The patients at the Red Fish Healing Centre for Mental Health and Addiction are here after failing all treatment options at B.C. hospitals, with more than two thirds also having become violent either with health care staff or while committing a crime on the street. All of them are battling severe addictions to drugs.
And more than half of the 100 or so patients are here against their will after being certified under British Columbia’s civil Mental Health Act.
Once they have settled into their five-to-nine-month stint at Red Fish, these patients can spend their days attending hour-long courses that include art therapy (sketching and adult colouring books), music (a talent show was held last month), money management and guided sessions at the gym. They also must attend a half-our check-in each day with the other 14 members of their wing.
“The patients who haven’t done well anywhere else in the province are coming here and the vast majority of them are getting better,” Nick Mathew, Red Fish’s medical director, said during a media tour of the facility Wednesday.

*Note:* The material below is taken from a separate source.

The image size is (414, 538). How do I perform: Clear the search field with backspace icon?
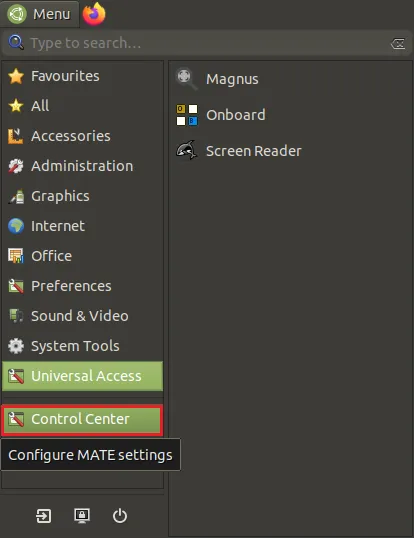pos(398,44)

Red Fish’s leaders say colleagues around the globe are very interested in their model, which they have been presenting at international conferences. And B.C. Premier David Eby is now pointing to involuntary treatment as a potential – though controversial – solution to the conundrum of what to do with people battling homelessness, mental-health issues or addictions, who continue assaulting strangers on city streets.
Mayors from across B.C., to Toronto to major cities in the United States are grappling with a crisis that has prompted politicians and health care providers to question whether forcibly treating people with such entrenched disorders should be re-examined decades after facilities once called asylums were shuttered because of wide-scale human rights violations.

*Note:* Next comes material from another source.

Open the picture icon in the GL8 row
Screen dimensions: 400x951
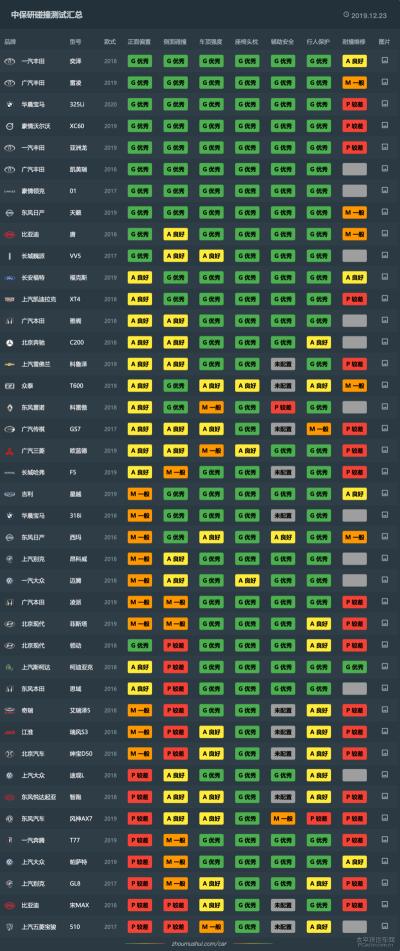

In fact, the $130-million Red Fish facility is located on the sprawling grounds of the infamous Riverview Hospital, which first opened just over a century ago and, in the 1990s, began deinstitutionalizing its 900 beds.
Around the time Riverview officially closed in 2012, its former residents made up about 10 per cent of the 18,500 people living on Vancouver’s Downtown Eastside, according to Dr. Mathew. Without a wide range of supports, those with severe mental health problems will keep spiralling into homelessness and substance use disorders, he said.
“You can’t just detox people, you have to have a full suite of treatment to help them get through their addiction as well,” Dr. Mathew said. “Almost all of the patients that come into Red Fish had to have failed all the addiction and psychiatric treatments in their home health authority.
“So we’re taking people that have failed everywhere else and we’re bringing them here and what we do have is specialization of resources.”
Those significant resources – there are only about 20 addiction psychiatrists in the whole province and 10 of them work at his facility – are leading to more successful outcomes, he said. Red Fish’s internal data show 92 per cent of patients have improved their mental health by the time they are discharged, about that same percentage of alcoholics recover during their stay and three quarters improve their substance use disorders, Dr. Mathew said. A study is now looking at how Red Fish patients were doing two years before they entered the facility and two years after they left, he added.
Every other day, one of these people will fail to return on time after getting a special day pass to leave, though Red Fish says these patients often return on their own within three days. (The local RCMP detachment in Coquitlam says it has opened nearly 400 missing persons cases for patients since Red Fish opened in October, 2021.)
Micheal Vonn, chief executive of PHS Community Services Society and former policy director of the BC Civil Liberties Association, said Red Fish’s model of care will work for some people – but not all. She cited as an example that the centre’s focus on abstinence from illicit drugs can present a barrier for some of the hardest to reach.
Ms. Vonn believes that a dearth of low-barrier mental health and addiction treatment options – those that embrace harm-reduction approaches and allow pets and cigarette smoking, for example – has left a large contingent of people with unmet needs, whose personal crises are now playing out on city streets. That, in turn, has fuelled the current discourse about involuntary or coerced treatment.
She noted compulsory, or mandated, treatment is often a highly traumatic experience that raises ethical concerns. As well, such involuntary care is not well-backed by evidence, and has been linked to increased risk of overdose upon discharge. Meanwhile, coerced care, in which a person facing prison can choose treatment instead, could conceivably be ethically sound, but creates problems when a person cannot freely consent to medical decisions.
What is needed is low-barrier treatment options coupled with housing and other supports, she said.
“We simply have to respond compassionately, at a community level, and do the things that we know count, starting with housing. I don’t know what you do when you go into a mandated program – even if you were successful in that program – and step out into street homelessness. What does that look like?”